Put the listing below into a JSON list of strings, one string per line with blank lines omitted, starting at the first line of the listing and ending at the line that contains "[x=482, y=390]". Leave the pictures out of your answer.
* * * * *
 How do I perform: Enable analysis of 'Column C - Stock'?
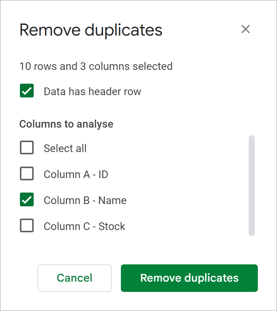[27, 226]
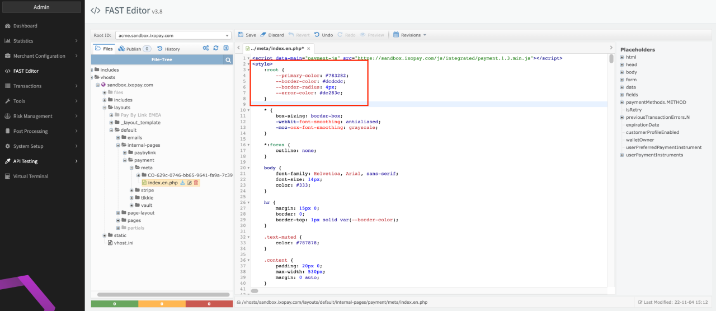Viewport: 716px width, 311px height.
Task: Click the refresh icon above the File-Tree
Action: (x=216, y=49)
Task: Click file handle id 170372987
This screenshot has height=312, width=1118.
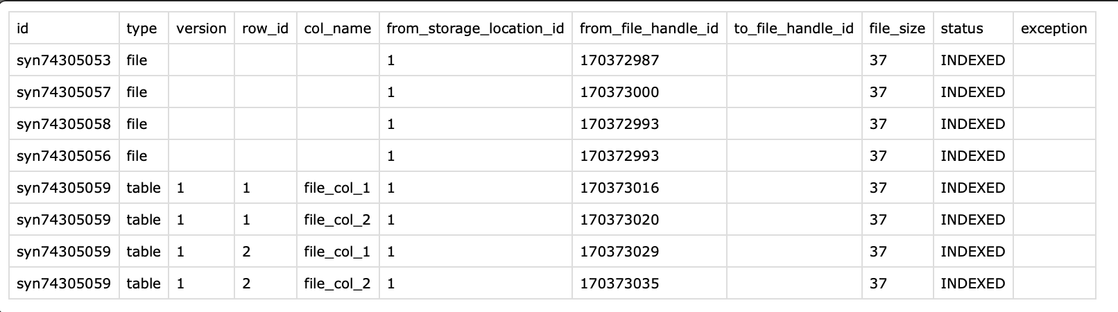Action: coord(619,60)
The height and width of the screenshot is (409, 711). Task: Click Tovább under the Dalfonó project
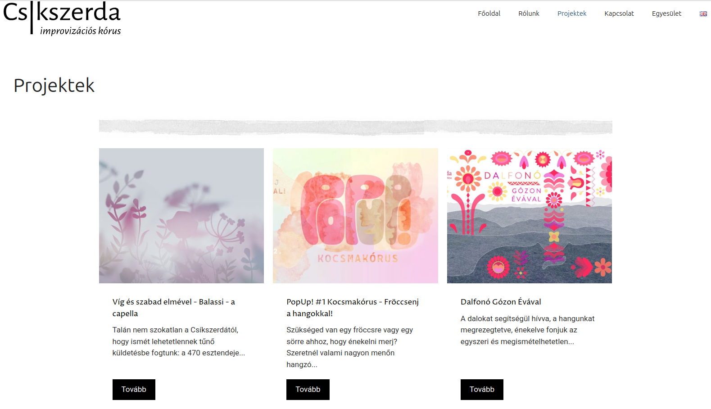[x=482, y=390]
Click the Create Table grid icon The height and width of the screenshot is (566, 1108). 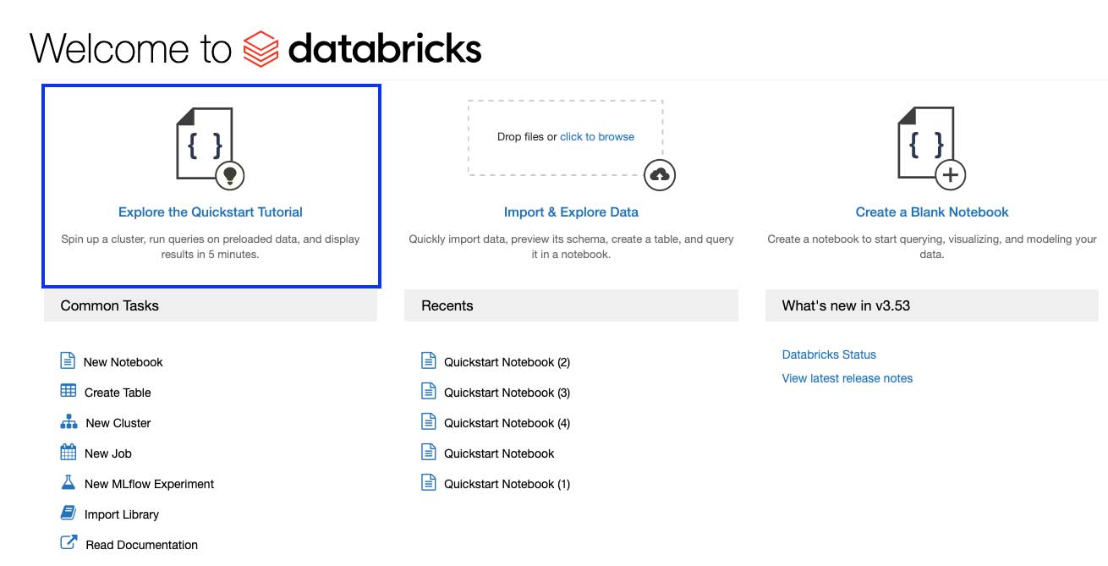pos(69,392)
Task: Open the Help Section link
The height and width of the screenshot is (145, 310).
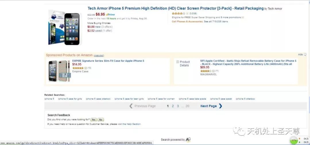Action: (x=132, y=124)
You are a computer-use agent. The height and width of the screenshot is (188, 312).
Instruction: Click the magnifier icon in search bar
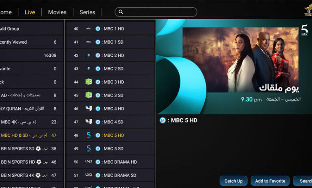pos(121,12)
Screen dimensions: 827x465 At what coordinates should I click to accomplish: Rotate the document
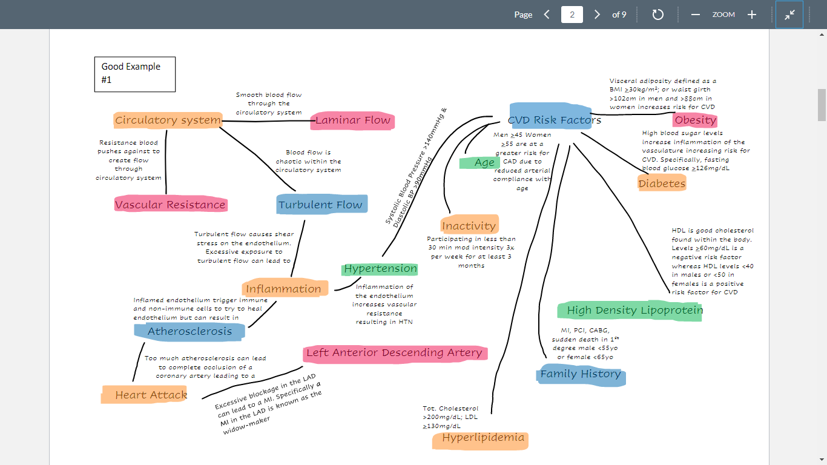pos(657,15)
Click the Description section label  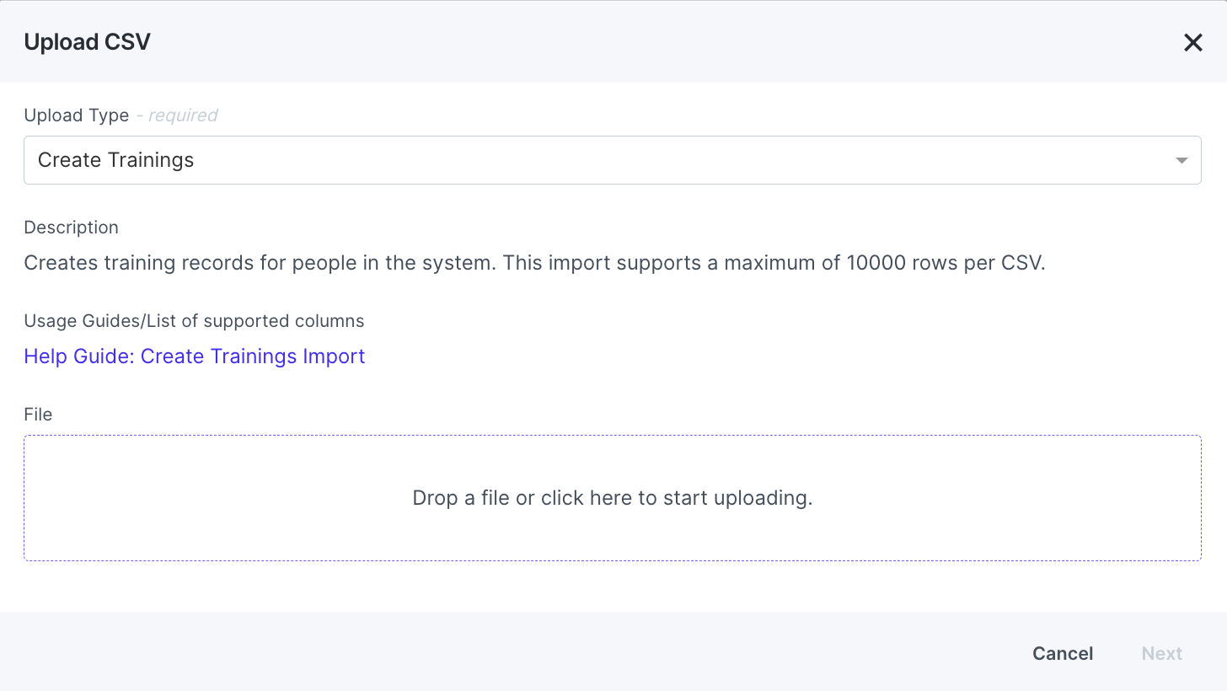point(71,228)
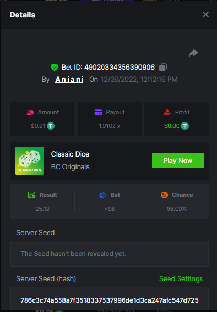Click the unrevealed Server Seed field
The image size is (217, 312).
[x=110, y=254]
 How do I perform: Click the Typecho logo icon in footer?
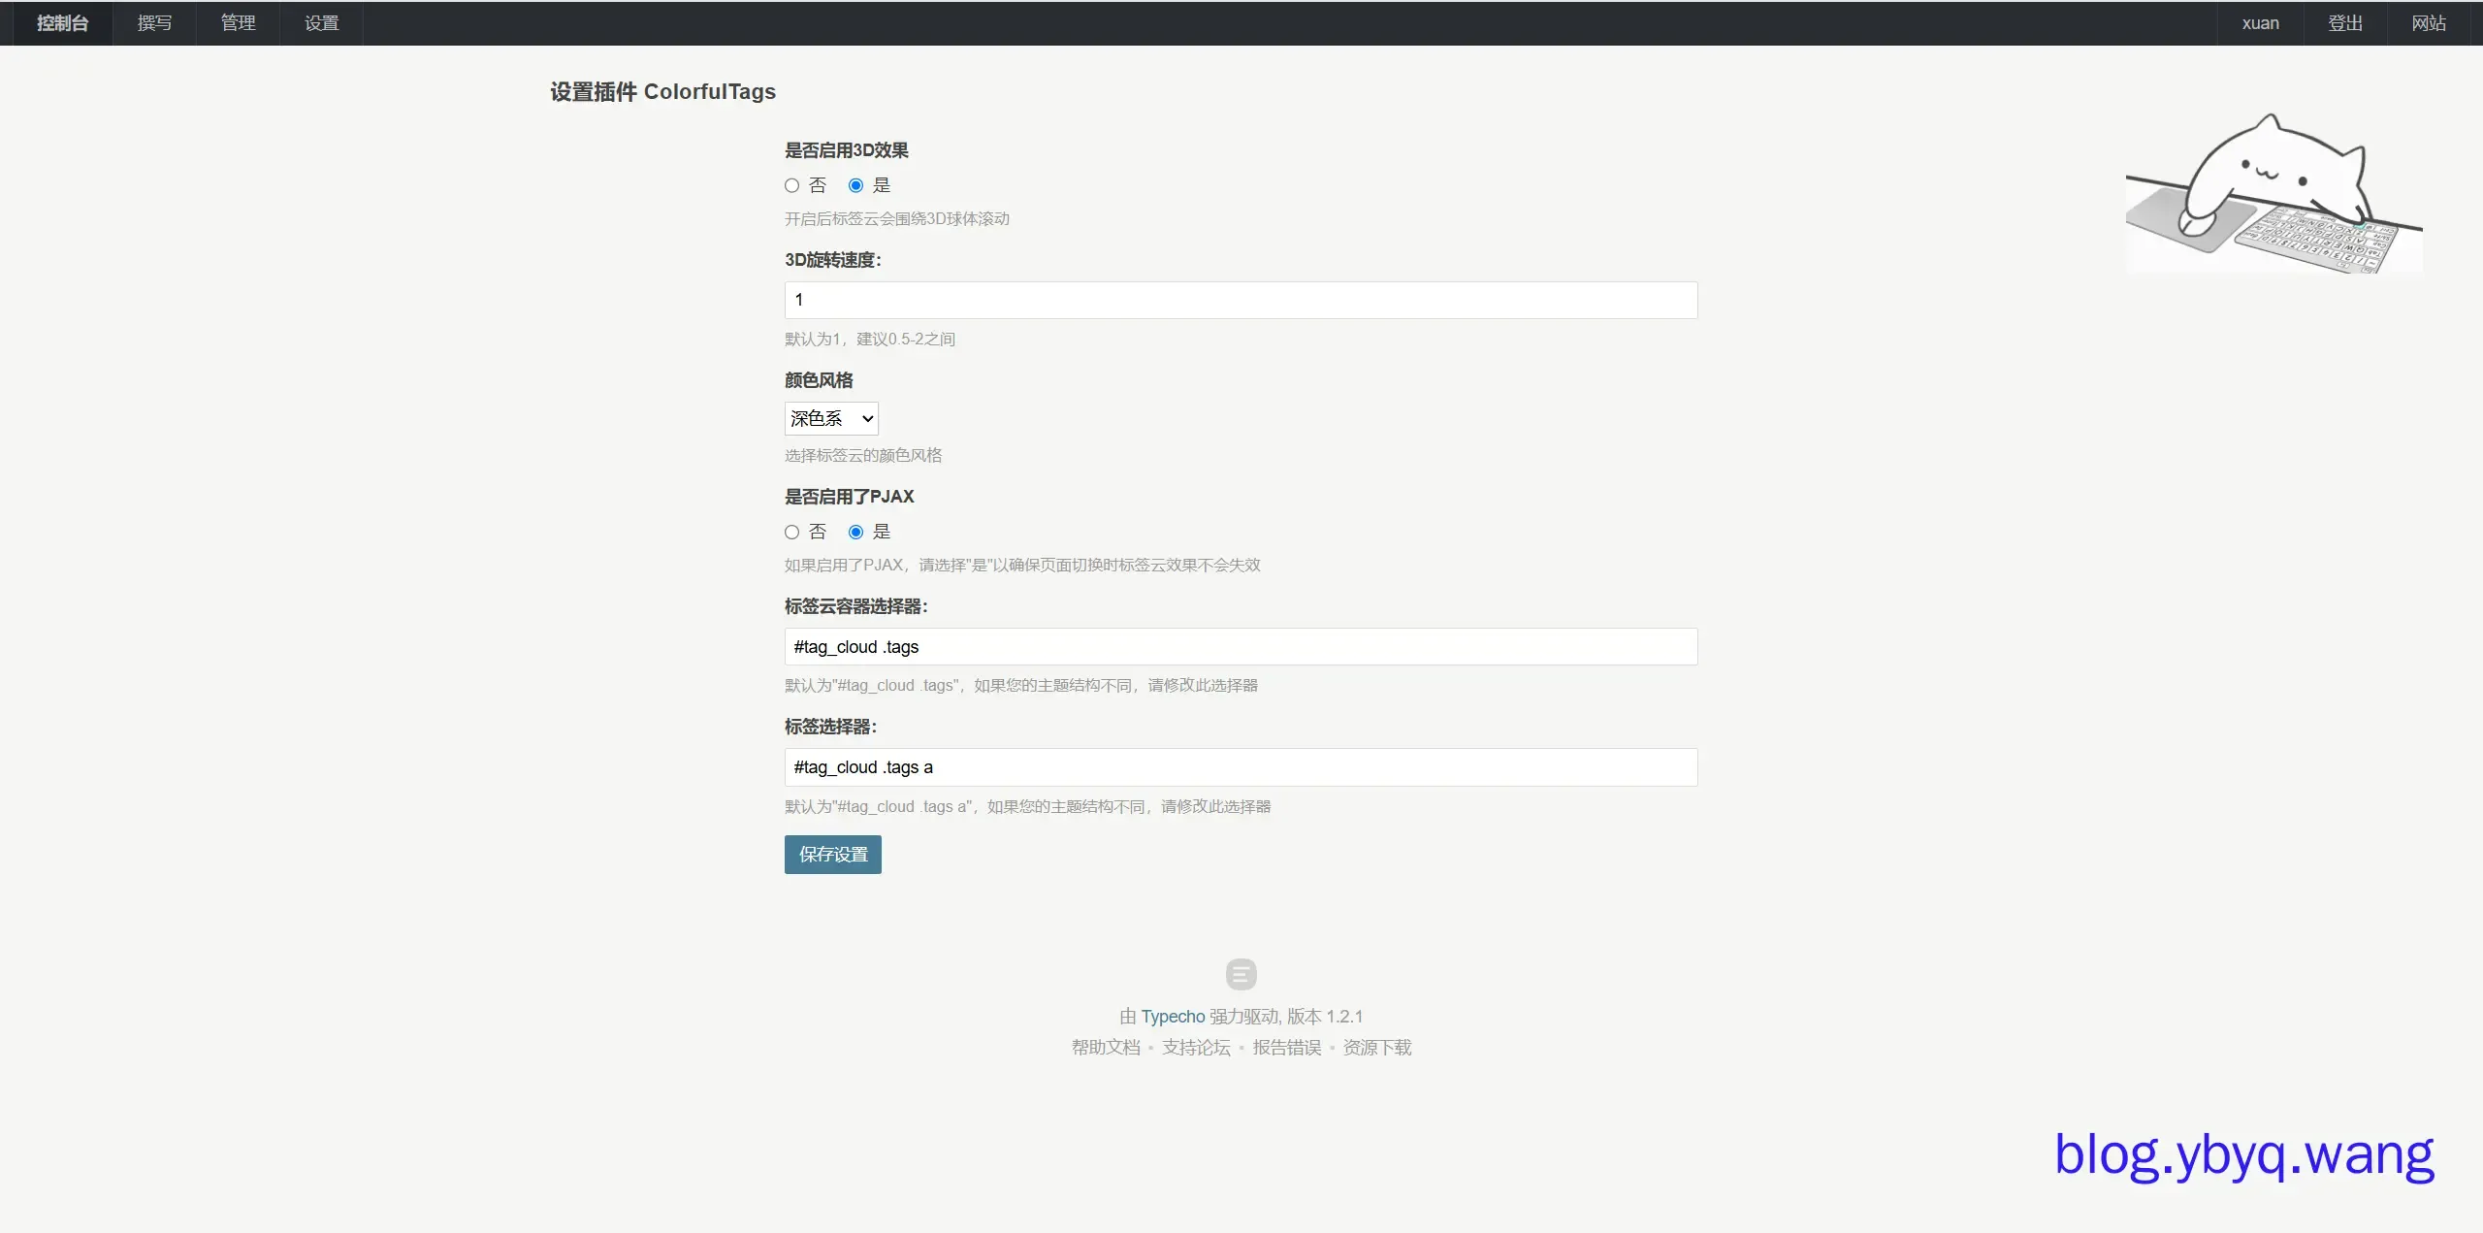(1241, 973)
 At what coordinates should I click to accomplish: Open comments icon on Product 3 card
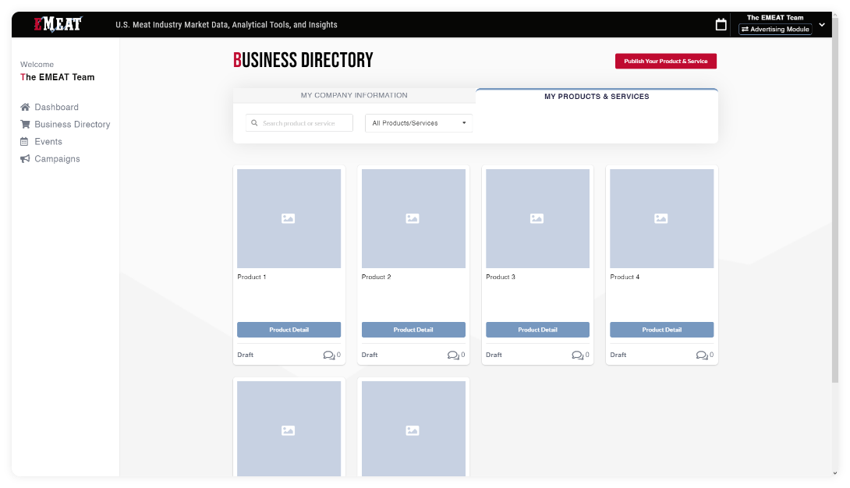577,355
* * * * *
■ CORRECT ANSWER:
[
  " How do I perform: Enable analysis of 'Column C - Stock'?",
  "[27, 226]",
  "Viewport: 716px width, 311px height.",
  "Task: Click the refresh icon above the File-Tree",
  "Action: (x=216, y=49)",
  "Task: Click file handle id 170372987",
  "This screenshot has height=312, width=1118.",
  "Action: coord(619,60)",
  "The height and width of the screenshot is (409, 711). Task: Click Tovább under the Dalfonó project",
  "[x=482, y=390]"
]